Erina riu, um riso leve que pegou Takashi desprevenido.

— Acha mesmo que eu confiaria o destino de toda uma cidade somente a você? — Ela o encarou com um sorriso que parecia ao mesmo tempo reconfortante e enigmático.

— O que você quer dizer? — perguntou Takashi, confuso.

— A única coisa que você realmente precisa saber é que, se falhar agora... será expulso do nosso grupo. — As palavras de Erina foram como uma adaga silenciosa.

Takashi sentiu o chão sumir sob seus pés. O medo de falhar e ser exilado agora o consumia. Em um lampejo de dúvida, ele pensou que talvez essa fosse sua chance de sair, de buscar seu verdadeiro sucessor. Mas algo o prendia ali. Ele não queria ir embora. O grupo... eles eram como um ímã, puxando-o para perto, como se ele estivesse preso em um feitiço.

Ele olhou para Erina mais uma vez, sentindo algo estranho no peito. Seu sorriso meigo, sua calma sob pressão... havia algo nela que ele não entendia, algo que o fazia se questionar.

"Erina... O que você é?", ele pensou, confuso e assustado.

Antes que pudesse mergulhar mais fundo em seus pensamentos, um estrondo reverberou ao longe, chamando sua atenção de volta à batalha.

Erina se aproximou de Takashi como uma sombra silenciosa, sua presença serena trazendo um contraste ao caos ao redor. Seu sussurro próximo ao ouvido de Takashi soou quase como um encantamento.

— Esqueça o que está à sua volta e apenas se concentre em seu alvo...

Takashi fechou os olhos, obedecendo cegamente às instruções. A voz de Erina parecia se entrelaçar com o som do vento e dos trovões distantes, guiando-o para dentro de si mesmo.

— Preste atenção em todos os seus sentidos... Não enxergue com os olhos, sinta com seu corpo e mente.

Uma estranha calma começou a tomar conta de Takashi. Sua respiração, que antes estava ofegante, tornou-se suave e controlada. Ele sentiu cada parte do seu corpo com uma clareza quase sobrenatural.
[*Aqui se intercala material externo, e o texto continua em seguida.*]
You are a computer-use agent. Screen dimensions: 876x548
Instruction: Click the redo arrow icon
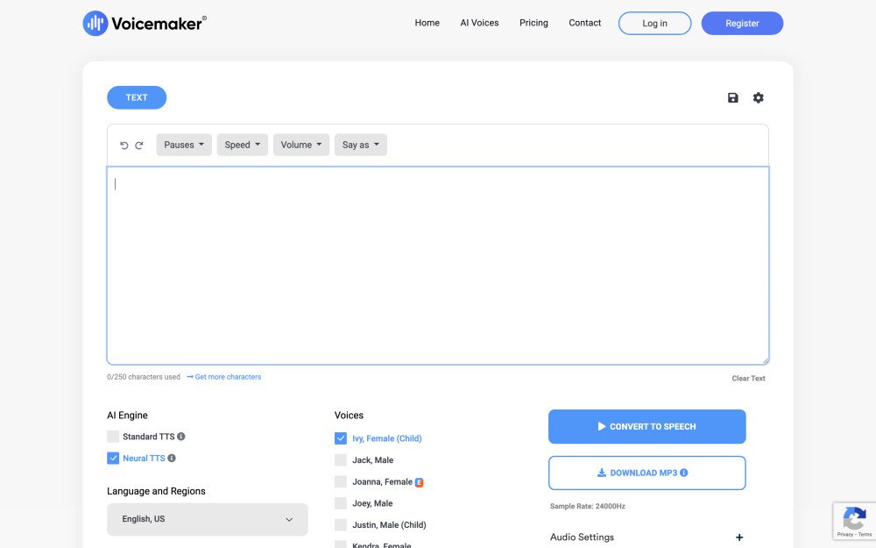[139, 146]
Seus lábios estavam secos do nervosismo, ele cuspiu o excesso de saliva que o incomodava e se concentrou.

O perfume de Erina, misturado ao cheiro metálico e áspero da cidade em chamas abaixo, era perturbador, então ele ignorou seu olfato.
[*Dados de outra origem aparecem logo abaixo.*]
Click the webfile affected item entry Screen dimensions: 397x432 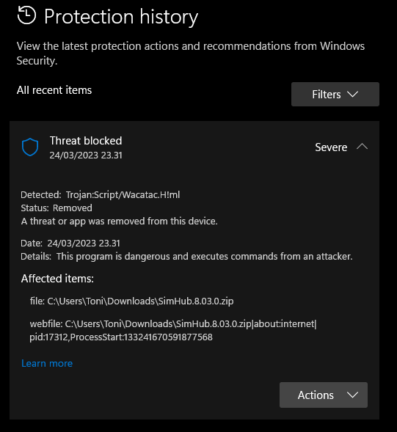[x=173, y=330]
Ele sentiu suas mãos suadas escorregarem levemente sobre o arco, por isso ele as limpou em sua manta. Agora ele segurava o arco com mais firmeza, nenhum acidente poderia acontecer.

O som distante dos trovões ecoava acima dele, como tambores de guerra, trazendo uma tensão que ele quase pudesse tocar. Mas, ao invés de desconcertá-lo, aquilo o ajudava a focar. Sabia que o “super-raio” logo cairia. Ele apenas precisava esperar o momento certo.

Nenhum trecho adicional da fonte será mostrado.